But I really didn’t want to have to put the dog down. Also, was there an owner? None of us knew if she had an owner or not. Wandering dogs are not that common in NZ (unlike cats) so she was unlikely to be a total stray.

After many twists and turns, we finally got to the worksite at the bridge, and saw the crane perched on the pavement on the far side. Claire grabbed the tackle box containing all of our anesthetics and syringes, and we met the crane operator at the near side of the bridge.
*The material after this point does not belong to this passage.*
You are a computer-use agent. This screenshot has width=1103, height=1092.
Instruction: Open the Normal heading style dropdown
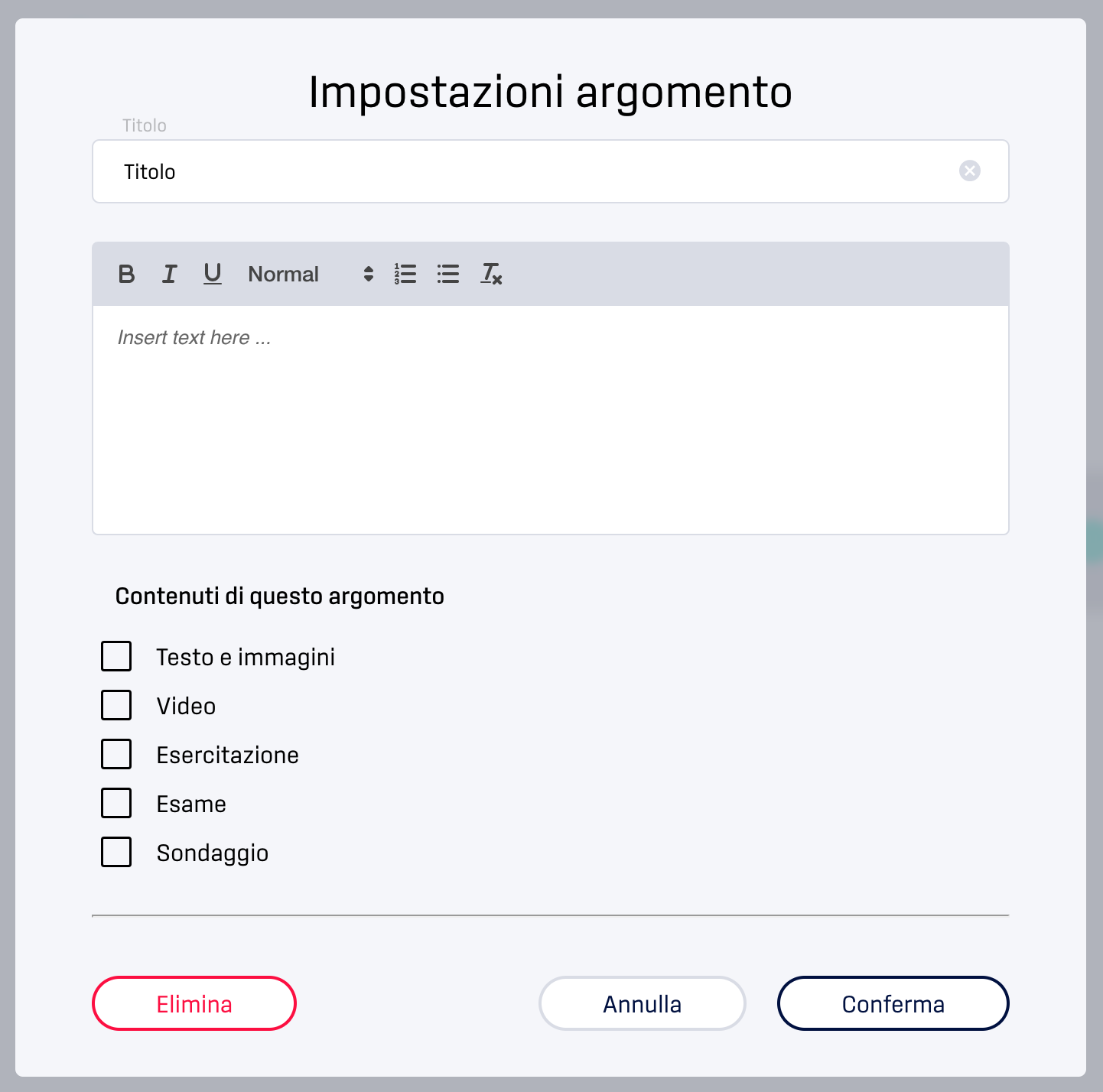311,274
As he recounted what had happened earlier that morning, we made our way across several sets of rickety planks that bowed and creaked dangerously underfoot. At one point later on, while sprinting back and forth between the crane and the truck, I nearly plunged through one of the weakest planks. Claire started laughing and pointed out that it wouldn’t do us any good if I also needed surgery this morning.

I laughed along with her, although inside I was breathing a deep sigh of relief as I really did come close to cracking right through that damned plank!

I have to say this now, that at no point did this amazing dog ever cry out in pain or try to bite me or Claire or anyone else, as I expect any animal in distress and pain to do. I know animals have higher pain thresholds than most of us humans, but she is above and beyond even that.

So after seeing the size of the dog relative to the size of the opening, I knew the only way she was coming out was unconsciously – in spite of her great disposition. As stoic as she was, she would not want to cooperate with me as I tugged on her limbs and backside. I could see how torn up she was and there were parts of her I couldn’t even see so I wasn’t a big fan of pulling hard on her anyways.

So I gave her a strong jab of Domitor (thank the heavens for that stuff – a handy reversible and reliable anesthetic), but instead of ‘in the muscle’ or ‘in the skin’ it went ‘in the dog’. I wasn’t entirely sure where I had injected it, only that she had gotten a dose. But after ten minutes or so, it was clear she wasn’t asleep enough to tug on without difficulty, so it was back to the drawing board.

To get to Rosie, you had to lie flat on your back or stomach and inch your way under the crane, just like when you are working on your car. Her left front leg was sticking down through the front portion of the semi-circle, so with Claire lying on the ground right behind me, we sort of spooned together and Claire was able to grab hold of Rosie’s leg and roll off the vein while I injected some more drugs at an upwards and backwards angle. Those who have worked with me back in the States know how much I dislike the front leg vein, but for once I hit the damned thing, when it counted most!

In a couple of minutes, the poor dog finally relaxed under general anesthesia, and the Easy Part was now officially over.

We could now appreciate the full extent of her injuries. With the dog face-planted into the tread, her front legs were now hanging down on either side of the lower chain. Her tail was caught fast in the chain itself, her left hind leg was a mere bloody stump and her right leg was on the far side of the chain and the part of her backside we could see was a gory mess. As nasty as her injuries were, there was an astonishingly small amount of blood on the ground. Since her injuries were crushing and tearing, as opposed to slicing and dicing, her blood vessels had actually twisted off instead of being surgically severed. This was a major reason she wasn’t in shock when we got there.

Nonetheless, Claire and I began to puzzle over just how the hell we were going to get the dog out of the crane.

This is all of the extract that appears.